Something strange has been going on in Karal's mind over the last few weeks, or maybe months. Maybe since the first weeks of the war, the last time he's gotten enough sleep. Sometimes he knows people are there even though he couldn't have seen or heard them; sometimes he knows what they want, but that surprises him much less. Sometimes things move that shouldn't have moved, or a strike is turned aside by nothing he can see. Mostly he isn't sure he's really noticing anything - he tells himself they're completely normal things he's too exhausted to figure out the explanations for. He's heard the warnings, but... if his God wishes him to turn himself in to the new priests to be burned at the stake, He's going to have to be clearer about it, because there's no longer anyone Karal trusts to ask about such things, and there's no time to think about it. No time to think about whether this war makes sense, either, or about whether whoever is leading them now is doing the right thing - it was inevitable that Kadrich would swear to fight, because he's never wanted anything from life more than the chance to prove himself, and just as inevitable that Karal would swear to his father to follow and serve him, and neither of them would take their oaths back even if they could, so there's nothing left to choose. Just the struggle to get his lord and their people through this alive - not himself, he'd gladly give himself to the fire if only that would help, but he doesn't think it would.
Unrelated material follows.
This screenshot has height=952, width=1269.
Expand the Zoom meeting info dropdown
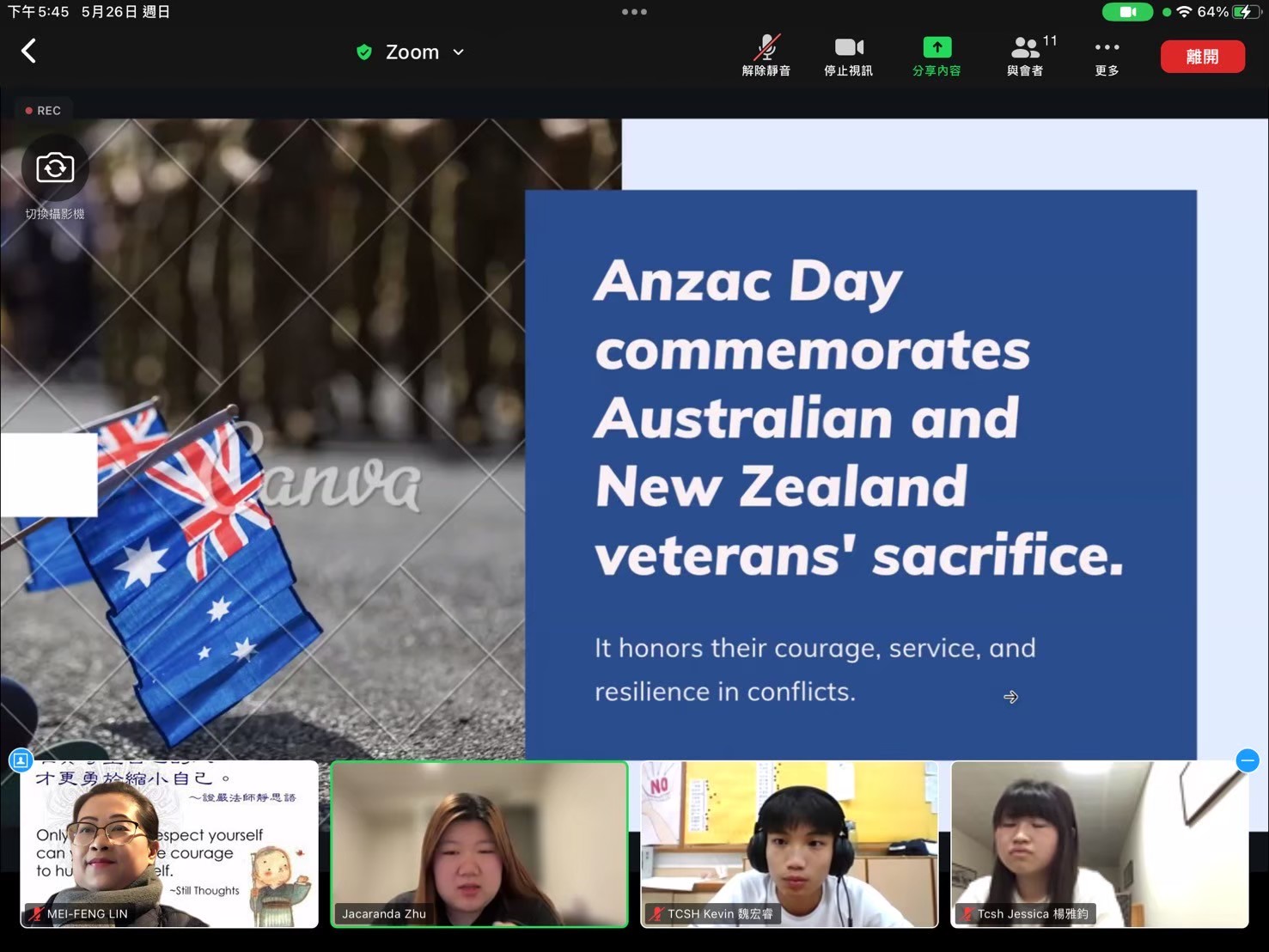pyautogui.click(x=458, y=52)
They're told to push the attack again, in some nameless wooded hills, for no reason that makes any sense - except that the war isn't really between the soldiers, it's between the mages and the priests, everyone knows that, and the rest of them are only here to give them something to do. They attack anyway, and do better than anyone could have expected, tired out and undersupplied as they are. Until lightning comes out of the clear sky, and Kadrich falls, screaming--
And the strangeness in Karal's mind breaks, and power rushes out. It doesn't just hurt, it feels incomprehensible, at the same time closer than his own body and strangely distant - but if he doesn't care what it's like or how much it hurts, doesn't care that his legs aren't holding him up and his vision is swimming, he can make- it- move-
He can throw everything he has into the air over Kadrich's fallen body, to hold off the Valdemaran mage's power for a fraction of a second - and feel his attempt at protection swept aside like a child's first thin wooden shield.
He can feel Kadrich die.
He flings the dregs of whatever power is still in him at the Valdemaran soldiers who rush in past the bodies, uncoordinated despair and fire - but there's barely anything left, and he only wants them away from here. He cannot bring himself to care if they take the next hill, or the one after that.